# Dataset content

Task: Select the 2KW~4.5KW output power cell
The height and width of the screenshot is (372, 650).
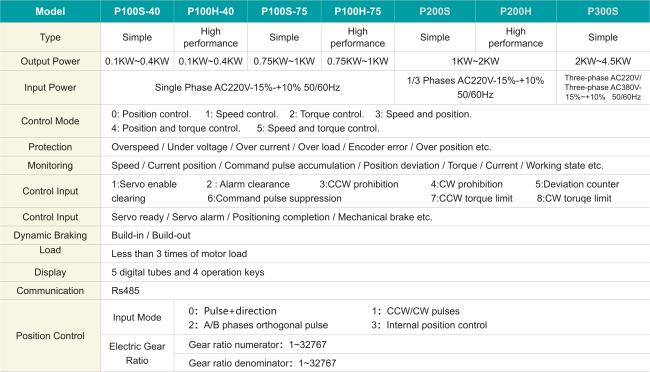Action: coord(603,61)
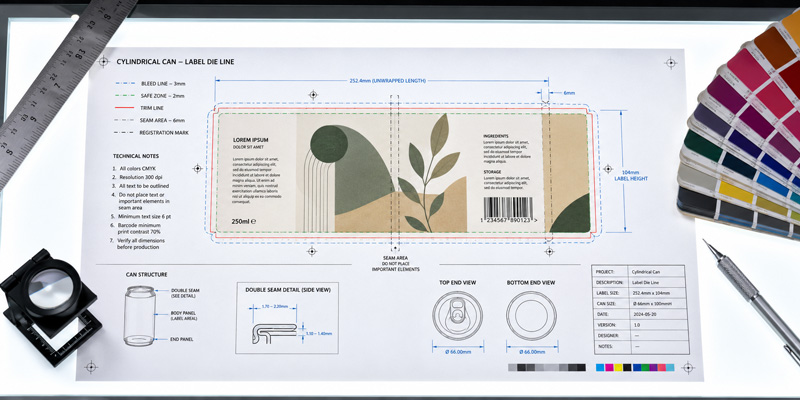This screenshot has width=800, height=400.
Task: Click the magenta swatch on color fan deck
Action: click(x=747, y=70)
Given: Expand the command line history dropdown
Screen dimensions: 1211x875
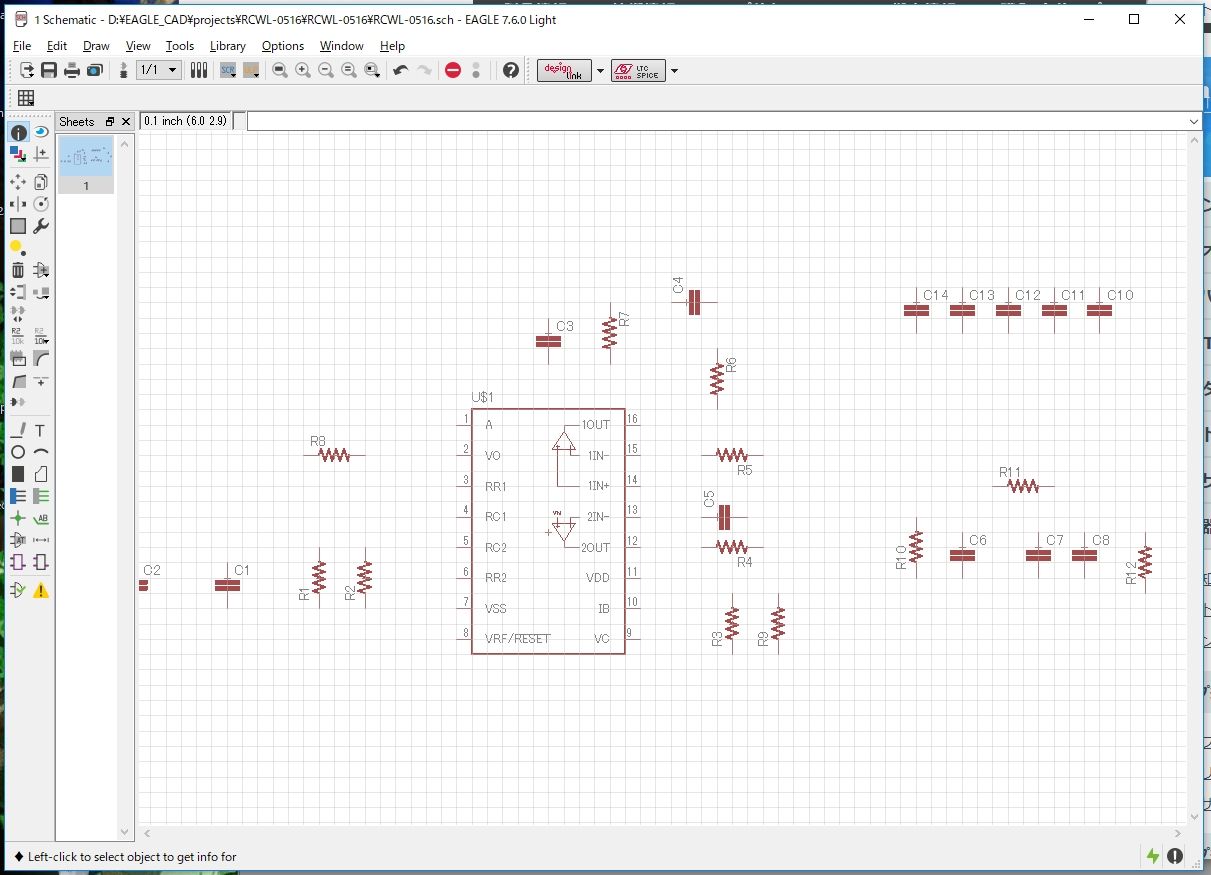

# Work item
Could the entries be output exactly as written, but without their images?

# Solution
Task: Select the 2KW~4.5KW output power cell
The height and width of the screenshot is (372, 650).
Action: coord(603,61)
This screenshot has width=800, height=400.
Task: Click the magenta swatch on color fan deck
Action: click(x=747, y=70)
Given: Expand the command line history dropdown
Screen dimensions: 1211x875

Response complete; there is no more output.